Well so far so good with the 305mm Ryobi, the laser actually quite good also. It doesn't try and project a 20cm laser, just about a 2 inch laser so when you slide the saw in it gives you a guide to line up with your mark. I line up with the laser, slightly move the timber then cut. The clamps and timber guides have been helpful also. 
Does seem to be easy when carrying to knock the bevel adjustment so have to keep checking when I move the saw. I'll be cutting some bigger hardwood today so I'll see how it goes.

----------


## binda

I bought the Makita LS1216 about 18 months ago and it's been magnificent. I don't get an deflection in the slide rails even at full extension (I have it bolted down) and the laser works very well but it does need to have the sawdust blown out of it every now and again.
My only criticism is the laser needs to be manually moved either left or right of the blade, depending on your needs. Recently when using my old mans Festool slide compound its laser is on both sides of the blade at all times.
I think that would be a very nice feature to have.

----------


## shauck

I wonder how much the festool cost in comparison.

----------


## METRIX

> I wonder how much the festool cost in comparison.
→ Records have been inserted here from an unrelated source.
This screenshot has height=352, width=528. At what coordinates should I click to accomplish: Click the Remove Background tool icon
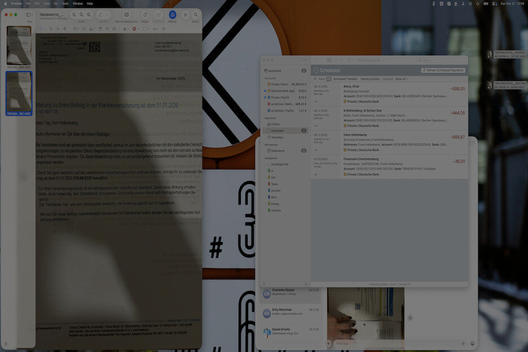click(126, 15)
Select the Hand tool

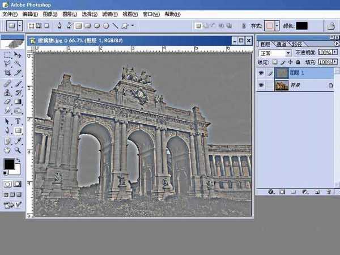7,150
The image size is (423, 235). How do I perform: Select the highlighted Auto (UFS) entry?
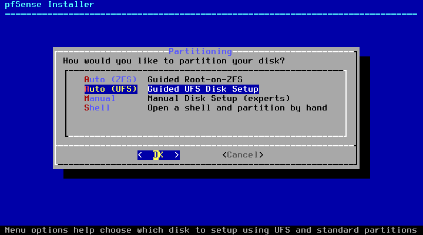(x=110, y=89)
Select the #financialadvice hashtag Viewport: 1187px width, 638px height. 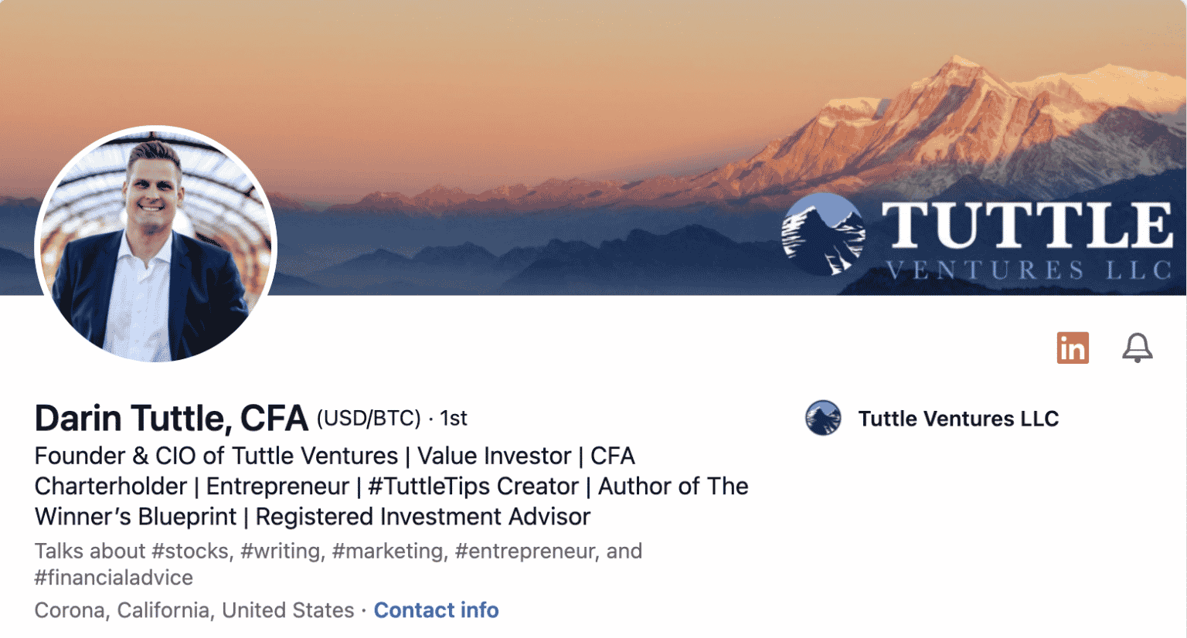coord(114,578)
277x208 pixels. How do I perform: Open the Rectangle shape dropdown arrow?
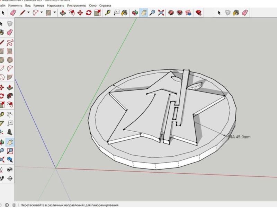(x=54, y=13)
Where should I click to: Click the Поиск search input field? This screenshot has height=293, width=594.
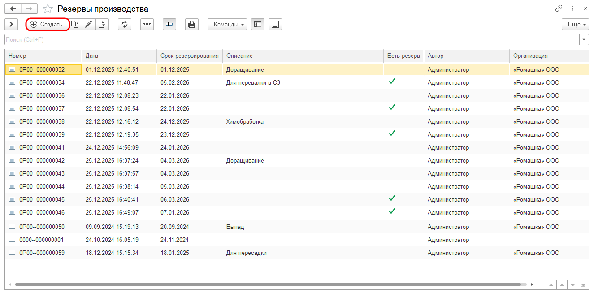click(x=291, y=39)
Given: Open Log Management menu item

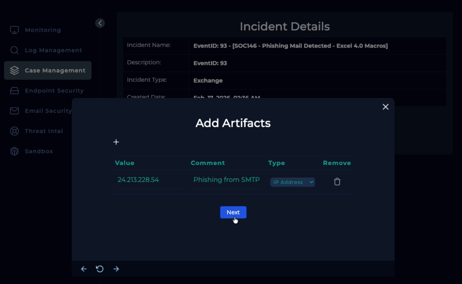Looking at the screenshot, I should pos(53,50).
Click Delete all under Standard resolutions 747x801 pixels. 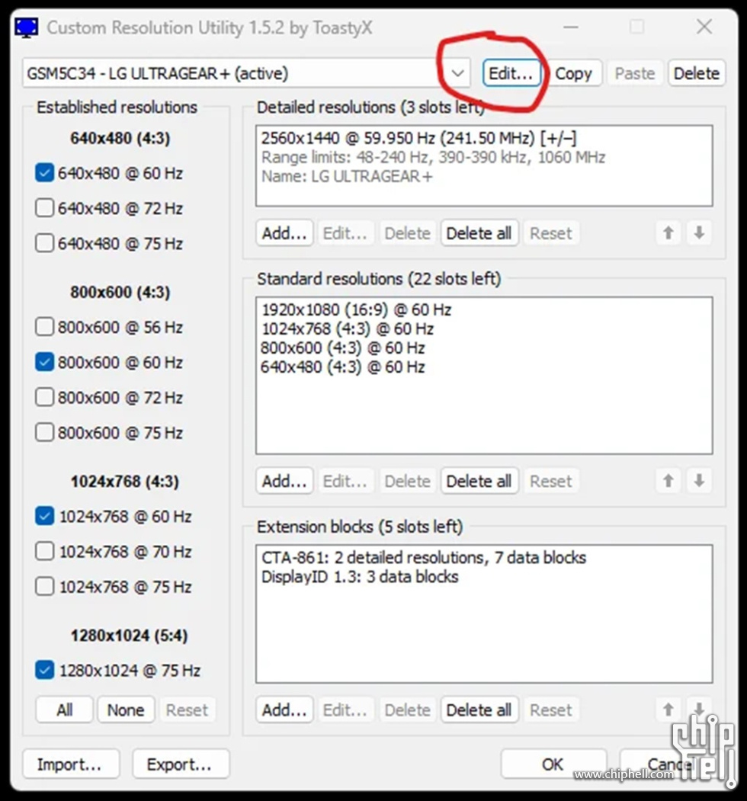click(479, 481)
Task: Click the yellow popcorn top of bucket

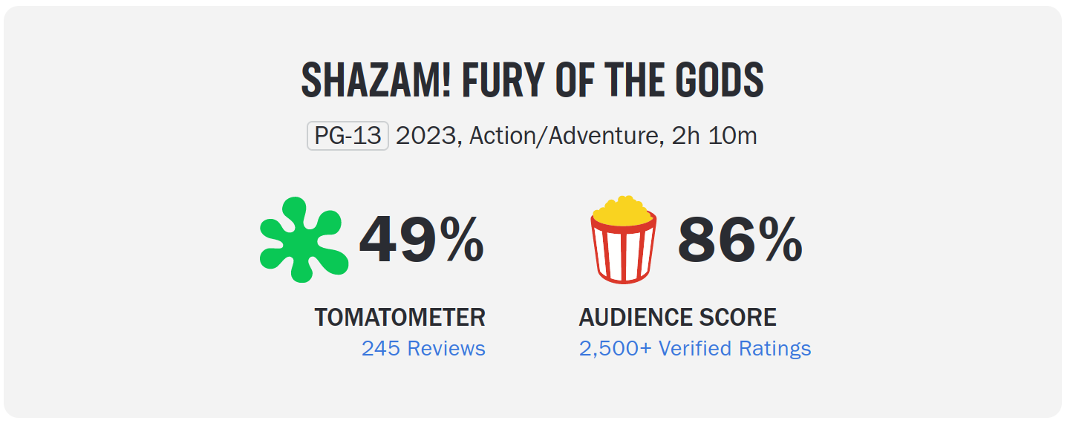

  Way too much, and they use a special arbor which only accepts Festool Blades, which are around 4 -8 times the price of other standards blades, but you don't get 4-8 times the life from them. 
Other than that they are a nice tool.

----------


## barney118

Surprising my old GMC is still going strong and cant seem to kill it, its not making furniture but it sure does the job for deck and cutting big pieces. The olny thing I dont like about it is the motor is low on the right side. I use the dewalt at TAFE and I cant find the extra dollars to buy something else until this dies. Of course they are not around anymore.

----------


## justonething

Aldi is advertising again their compound mitre saw for $149 same as what they have been selling in Dec last year. I wonder if there is anybody who has bought it last year if they have any feedback on the product. ALDI - special buys from wed 14 dec - hurry, limited stocks in store*

----------


## Ozcar

> Aldi is advertising again their compound mitre saw for $149 same as what they have been selling in Dec last year. . . .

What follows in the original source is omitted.